### Problem to work on
Write out exactly the first lines of the listing, ending on the line that contains "Privacy Policy (27, 2145)".

•••

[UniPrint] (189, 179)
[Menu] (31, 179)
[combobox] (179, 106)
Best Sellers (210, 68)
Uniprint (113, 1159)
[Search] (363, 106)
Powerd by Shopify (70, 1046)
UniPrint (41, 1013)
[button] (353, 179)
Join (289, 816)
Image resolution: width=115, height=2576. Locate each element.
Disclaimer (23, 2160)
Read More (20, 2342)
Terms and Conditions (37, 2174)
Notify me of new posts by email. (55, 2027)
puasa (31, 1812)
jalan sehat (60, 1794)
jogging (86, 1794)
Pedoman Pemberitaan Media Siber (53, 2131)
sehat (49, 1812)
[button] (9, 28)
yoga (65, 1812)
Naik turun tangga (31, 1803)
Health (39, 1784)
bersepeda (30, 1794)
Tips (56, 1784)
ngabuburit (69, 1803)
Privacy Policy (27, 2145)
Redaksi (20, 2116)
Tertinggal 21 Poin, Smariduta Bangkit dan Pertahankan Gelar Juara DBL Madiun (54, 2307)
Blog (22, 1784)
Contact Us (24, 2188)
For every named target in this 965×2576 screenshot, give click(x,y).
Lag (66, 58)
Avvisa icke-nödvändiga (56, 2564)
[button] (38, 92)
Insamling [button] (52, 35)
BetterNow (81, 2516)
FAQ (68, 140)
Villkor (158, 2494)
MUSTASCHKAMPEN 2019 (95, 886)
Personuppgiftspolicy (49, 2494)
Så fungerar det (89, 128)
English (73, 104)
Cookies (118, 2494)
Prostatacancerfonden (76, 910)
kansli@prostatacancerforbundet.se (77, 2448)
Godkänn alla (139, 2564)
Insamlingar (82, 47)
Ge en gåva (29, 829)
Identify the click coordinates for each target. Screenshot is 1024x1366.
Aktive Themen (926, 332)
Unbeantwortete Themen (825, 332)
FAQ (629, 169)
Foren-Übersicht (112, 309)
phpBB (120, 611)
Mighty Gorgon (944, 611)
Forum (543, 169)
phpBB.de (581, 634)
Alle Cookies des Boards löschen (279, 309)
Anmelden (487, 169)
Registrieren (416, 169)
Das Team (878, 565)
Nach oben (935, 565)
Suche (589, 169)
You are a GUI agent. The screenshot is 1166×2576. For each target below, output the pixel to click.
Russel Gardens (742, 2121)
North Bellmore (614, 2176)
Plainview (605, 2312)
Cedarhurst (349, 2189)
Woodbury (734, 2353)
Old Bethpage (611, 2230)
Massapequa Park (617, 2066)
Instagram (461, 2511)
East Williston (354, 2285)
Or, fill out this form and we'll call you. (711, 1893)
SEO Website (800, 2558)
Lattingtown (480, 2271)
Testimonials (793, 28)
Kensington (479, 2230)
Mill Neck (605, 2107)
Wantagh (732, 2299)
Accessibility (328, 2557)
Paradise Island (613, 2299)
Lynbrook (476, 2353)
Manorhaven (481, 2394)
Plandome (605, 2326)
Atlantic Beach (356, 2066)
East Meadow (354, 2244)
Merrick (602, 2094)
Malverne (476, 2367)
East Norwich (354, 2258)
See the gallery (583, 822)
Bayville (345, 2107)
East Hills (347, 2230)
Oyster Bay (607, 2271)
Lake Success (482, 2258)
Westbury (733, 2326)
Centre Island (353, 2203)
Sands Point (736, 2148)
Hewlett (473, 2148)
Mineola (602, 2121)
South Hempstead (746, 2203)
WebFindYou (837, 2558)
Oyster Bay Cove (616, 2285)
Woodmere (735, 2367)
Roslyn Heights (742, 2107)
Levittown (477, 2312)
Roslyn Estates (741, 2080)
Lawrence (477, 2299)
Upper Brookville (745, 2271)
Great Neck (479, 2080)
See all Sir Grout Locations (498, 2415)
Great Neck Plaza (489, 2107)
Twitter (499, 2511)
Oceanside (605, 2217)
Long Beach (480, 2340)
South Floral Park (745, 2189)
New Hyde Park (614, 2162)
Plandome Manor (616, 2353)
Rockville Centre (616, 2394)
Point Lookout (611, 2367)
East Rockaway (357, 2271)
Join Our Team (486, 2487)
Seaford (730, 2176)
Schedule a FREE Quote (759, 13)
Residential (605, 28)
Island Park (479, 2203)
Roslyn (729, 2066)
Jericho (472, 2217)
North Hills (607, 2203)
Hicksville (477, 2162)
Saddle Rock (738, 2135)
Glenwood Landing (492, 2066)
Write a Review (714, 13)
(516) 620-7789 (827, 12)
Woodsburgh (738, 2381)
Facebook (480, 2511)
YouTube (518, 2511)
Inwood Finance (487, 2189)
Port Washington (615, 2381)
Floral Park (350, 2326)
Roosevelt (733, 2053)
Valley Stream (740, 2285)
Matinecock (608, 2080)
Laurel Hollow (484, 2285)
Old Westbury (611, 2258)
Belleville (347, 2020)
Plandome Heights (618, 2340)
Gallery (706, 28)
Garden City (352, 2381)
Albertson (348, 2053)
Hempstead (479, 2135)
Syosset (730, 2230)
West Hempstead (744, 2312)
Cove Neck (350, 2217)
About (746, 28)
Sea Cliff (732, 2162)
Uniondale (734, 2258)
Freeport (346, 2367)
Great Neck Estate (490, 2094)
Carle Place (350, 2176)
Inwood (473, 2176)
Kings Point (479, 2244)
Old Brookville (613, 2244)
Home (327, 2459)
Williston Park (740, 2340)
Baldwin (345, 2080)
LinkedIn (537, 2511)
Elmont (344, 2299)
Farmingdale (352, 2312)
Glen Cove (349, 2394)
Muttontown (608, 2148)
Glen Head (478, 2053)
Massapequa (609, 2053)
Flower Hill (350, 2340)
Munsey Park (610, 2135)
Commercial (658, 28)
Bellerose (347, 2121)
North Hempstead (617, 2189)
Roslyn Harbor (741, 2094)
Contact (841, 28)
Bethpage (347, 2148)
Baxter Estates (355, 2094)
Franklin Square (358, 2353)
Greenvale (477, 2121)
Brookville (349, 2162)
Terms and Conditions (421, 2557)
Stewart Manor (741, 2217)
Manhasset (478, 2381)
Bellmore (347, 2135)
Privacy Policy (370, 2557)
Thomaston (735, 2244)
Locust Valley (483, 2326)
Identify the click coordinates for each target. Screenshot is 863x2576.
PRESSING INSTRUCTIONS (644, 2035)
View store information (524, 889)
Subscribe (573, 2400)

•••

### Task answer
[UniPrint] (189, 179)
[Menu] (31, 179)
[combobox] (179, 106)
Best Sellers (210, 68)
Uniprint (113, 1159)
[Search] (363, 106)
Powerd by Shopify (70, 1046)
UniPrint (41, 1013)
[button] (353, 179)
Join (289, 816)
Image resolution: width=115, height=2576. Locate each element.
Disclaimer (23, 2160)
Read More (20, 2342)
Terms and Conditions (37, 2174)
Notify me of new posts by email. (55, 2027)
puasa (31, 1812)
jalan sehat (60, 1794)
jogging (86, 1794)
Pedoman Pemberitaan Media Siber (53, 2131)
sehat (49, 1812)
[button] (9, 28)
yoga (65, 1812)
Naik turun tangga (31, 1803)
Health (39, 1784)
bersepeda (30, 1794)
Tips (56, 1784)
ngabuburit (69, 1803)
Privacy Policy (27, 2145)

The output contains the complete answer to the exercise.